My Invisible-Feelings Brother

My brother came over last night to eat dinner with us. He must have been lonely because my parents were away. Felt fear of abandonment. From adoption feelings he has no consciousness of. I had unrealistic hope. Perhaps this time we'd feel connected and validated. But alas I could not be with him and myself together. I saw my blindspot -the need for being seen and perhaps some leftover childhood resentments in how he triggered the bleep out of me when he took over every. Single. Conversation. Like yesteryear.
 
Argh did he get me upset. Infringing on every boundary I set, or thought was there. Apparently I left it open for him to step on. I tried being a gracious host, and gave him the food I made, but he threw it back in my face by saying exactly what he didn't like about it. I felt gassed. He tried to take over with my husband, pretending to show interest in his work and then turned it back onto himself. My husband graciously gave into him, and egged it on. I sat there awkwardly. I grasped at straws when he seemed to show interest in our birth family and conversation about feelings. But it was so slight and then he shut it down, saying in his opinion I had to be grateful to our adoptive mother for raising us and did not want to hear about how I convinced her she was wrong to not face emotions. It seems he can only disagree with her about his fights with her, and nothing less loyal than that. I just withdraw my entire dependency on her..

He did the cheerful face thing about everything, and jumped to say he wanted to come over for the holidays. I felt my forced chipper tone like a soggy lettuce as I answered sure, we love having guests... Knowing full well that he didn't believe it. At least not him. Guilt sat in that I wasn't open enough, would never be able to fix him... My daughter was antsy and tired too, but he didn't seem to care and treated het like a doll the way our parents treat kids... With the cooing and inability to see them as real.

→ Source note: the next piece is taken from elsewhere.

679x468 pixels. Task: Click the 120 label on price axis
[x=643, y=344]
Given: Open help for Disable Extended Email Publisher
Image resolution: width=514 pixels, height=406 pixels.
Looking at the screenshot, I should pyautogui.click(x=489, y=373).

The disappointment was subconscious, as it was too painful for me to feel. It just drifted over my entire weekend, as I tried desperately to find answers in Nancy Verrier's The Primal Wound book. I had started with it before he was over, so strong was my intuition that he needed help. It said that adoptees tend to treat close ones to "projection identification" and dispell all their rage and hostility on them at expecting them to leave, like the baby at birth that gets left. The adoptive parent takes it personally because they were expecting gratitude and bonding to happen. Unfortunately, if they don't deal with their own issues of fear of rejection, they will be unable to see their adopted child's pain. And it is there if they are looking closely. The mistrust and inability to connect.
She also writes of the dynamics of two adopted siblings, how one will always act out and be aggressive while they other will feel forced to retreat inside and be compliant. I was the compliant one, and it grates on me still. I hate having him play his role as usual, making me feel smothered and unable to express myself. I feel he sees me as the angel who has to pretend to be perfect. While I see him as uncontrollable and irrational.

He makes me feel crazy, on top of all that, by denying the impact of adoption on him. He shuns any notion of feeling, saying he is okay with accepting adoptive parents as the only ones. He mocks our birth parents as silly. I am the opposite. He must be too enmeshed and scared of facing life without the comfort of the parents who babied him. He cannot face the unknown- the lurking emotions inside of him. Unknown and invalid to all outside indicators. I am alone and crazy. I can't face him anymore, he makes me feel crazy and actually yells at me when I try to voice my truth.

I am not as strong as I thought. I can't hold up his invisible emotional self, while dodging his physical bullets. I heard Jerry Wise say that having to figure out why people act the way they do is enmeshment and not a healthy relationship.